## Gestellte Aufgabe A
Benennen Sie in der Auflistung im Abschnitt von der Zeile mit „Where should I click to: Follow“ bis zum Ende der Auflistung, beide Enden eingeschlossen, „Clipboard“ in „Home“ um. Geben Sie nur diesen Abschnitt wieder und lassen Sie alles Übrige unverändert.

Liebe Leserinnen und Leser,
"Fragen, Fragen, immer nur Fragen. / Es kann der Käfer den Specht nicht ertragen. / Gib mir ein Rätsel auf; ich werde sagen: / ›Da mußt du jemand anders fragen‹." So lautet die erste Strophe des Liedchens, das Pu Bär an jenem Morgen singt, an dem I-Ah bezweifelt, dass es sich um einen guten Morgen handelt. Als der alte Schwerenöter I-Ah dann nämlich noch etwas von "Frohsinn. Gesang und Tanz. Ringel Ringel Rosen" und "Darf ich bitten, mein Fräulein" grummelt, hat der Bär von sehr geringem Verstand keine Ahnung, wovon der Esel spricht und stimmt sein Lied der Fragen an. Das perfekt passt, um dieses Heft der Fragen einzuleiten. Wieland Freund, Kritiker-Kollege und Autor (auf Seite 64 wird sein aktuelles Buch besprochen), hat Pu vor Jahren als Bären für das 20. Jahrhundert" bezeichnet, bringe er doch der krisengeschüttelten Moderne eine sympathisch offenherzige Desorientierung entgegen. Die erste Frage hier muss folglich lauten, ob I-Ah in seiner grundsätzlich negativen Haltung der Welt gegenüber als Esel für das 21. Jahrhundert gelten kann? Und die zweite: Wie klingt Pus Lied, das oben in der Übersetzung Harry Rowohlts (bei Dressler 1987) zitiert wird, im Original von Alexander Alan Milne? Sie werden nicht draufkommen, drum sei es hier gesungen: "Cottleston, Cottleston, Cottleston Pie. / A fly can’t bird, but a bird can fly. / Ask me a riddle and I reply: / ›Cottleston, Cottleston, Cottleston Pie‹". Umwerfend, ist es nicht?

## Eingabedaten
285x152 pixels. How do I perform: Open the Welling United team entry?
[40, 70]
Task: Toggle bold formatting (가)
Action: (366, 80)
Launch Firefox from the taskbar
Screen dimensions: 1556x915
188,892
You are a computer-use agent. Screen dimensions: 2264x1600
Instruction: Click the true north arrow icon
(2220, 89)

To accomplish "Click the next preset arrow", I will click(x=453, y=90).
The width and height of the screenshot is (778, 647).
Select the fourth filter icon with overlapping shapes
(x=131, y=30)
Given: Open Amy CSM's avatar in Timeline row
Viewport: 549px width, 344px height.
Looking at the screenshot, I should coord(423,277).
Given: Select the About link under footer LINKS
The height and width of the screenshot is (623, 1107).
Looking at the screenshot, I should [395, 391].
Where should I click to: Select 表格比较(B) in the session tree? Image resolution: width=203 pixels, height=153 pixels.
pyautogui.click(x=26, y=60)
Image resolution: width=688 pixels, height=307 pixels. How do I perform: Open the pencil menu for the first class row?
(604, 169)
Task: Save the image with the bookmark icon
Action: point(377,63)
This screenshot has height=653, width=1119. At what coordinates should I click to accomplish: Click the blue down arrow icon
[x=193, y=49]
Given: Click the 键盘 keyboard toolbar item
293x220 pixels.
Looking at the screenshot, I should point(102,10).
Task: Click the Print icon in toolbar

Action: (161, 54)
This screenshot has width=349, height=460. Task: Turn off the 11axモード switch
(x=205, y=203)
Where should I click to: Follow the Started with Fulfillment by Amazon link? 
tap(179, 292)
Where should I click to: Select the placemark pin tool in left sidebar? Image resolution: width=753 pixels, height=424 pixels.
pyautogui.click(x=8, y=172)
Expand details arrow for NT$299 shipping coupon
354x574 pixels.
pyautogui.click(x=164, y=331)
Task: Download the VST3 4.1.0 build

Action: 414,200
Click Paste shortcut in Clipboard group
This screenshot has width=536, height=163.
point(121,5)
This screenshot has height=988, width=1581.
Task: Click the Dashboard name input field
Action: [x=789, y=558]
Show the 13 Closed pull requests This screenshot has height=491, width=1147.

## Gestellte Aufgabe B
Schreiben Sie den Text über Pu Bärs Lied der Fragen im Anschluss an seinen letzten Satz weiter.

## Endgültige Antwort A
Where should I click to: Follow the Started with Fulfillment by Amazon link? 
tap(179, 292)
Where should I click to: Select the placemark pin tool in left sidebar? Image resolution: width=753 pixels, height=424 pixels.
pyautogui.click(x=8, y=172)
Expand details arrow for NT$299 shipping coupon
354x574 pixels.
pyautogui.click(x=164, y=331)
Task: Download the VST3 4.1.0 build

Action: 414,200
Click Paste shortcut in Home group
This screenshot has width=536, height=163.
point(121,5)
This screenshot has height=988, width=1581.
Task: Click the Dashboard name input field
Action: [x=789, y=558]
Show the 13 Closed pull requests This screenshot has height=491, width=1147.

## Endgültige Antwort B
Besser, man sitzt schon gut. Etwa auf einem Fauteuil Viennois von Thonet, wie ihn der Wiener Zeichner und Grafiker Tino Erben auf dem Cover platziert hat – samt einem der großen Wiener Infragesteller. Antje Damm lässt das Kind auf der 1002. dann gleich drei zentrale Fragen auf einen Sitz stellen. Schon auf den ersten paar Seiten sind wir ziemlich weit gekommen. Und auch der Rest sind Fragen, Fragen, …
"Werde ich meinen Platz finden?" lautet jene, die Ulrike Schrimpf in einem jener Bücher gefunden hat, die mehr Fragen stellen als sie Antworten liefern. Und daher – nicht nur – Kinder zum Philosophieren bringen. Die Platzfrage stammt im Übrigen von Britta Teckentrup, die dazu einen Stapel harter Stühle gestellt hat. Und Antje Damm ist in diesem Beitrag auch mit zwei Büchern vertreten.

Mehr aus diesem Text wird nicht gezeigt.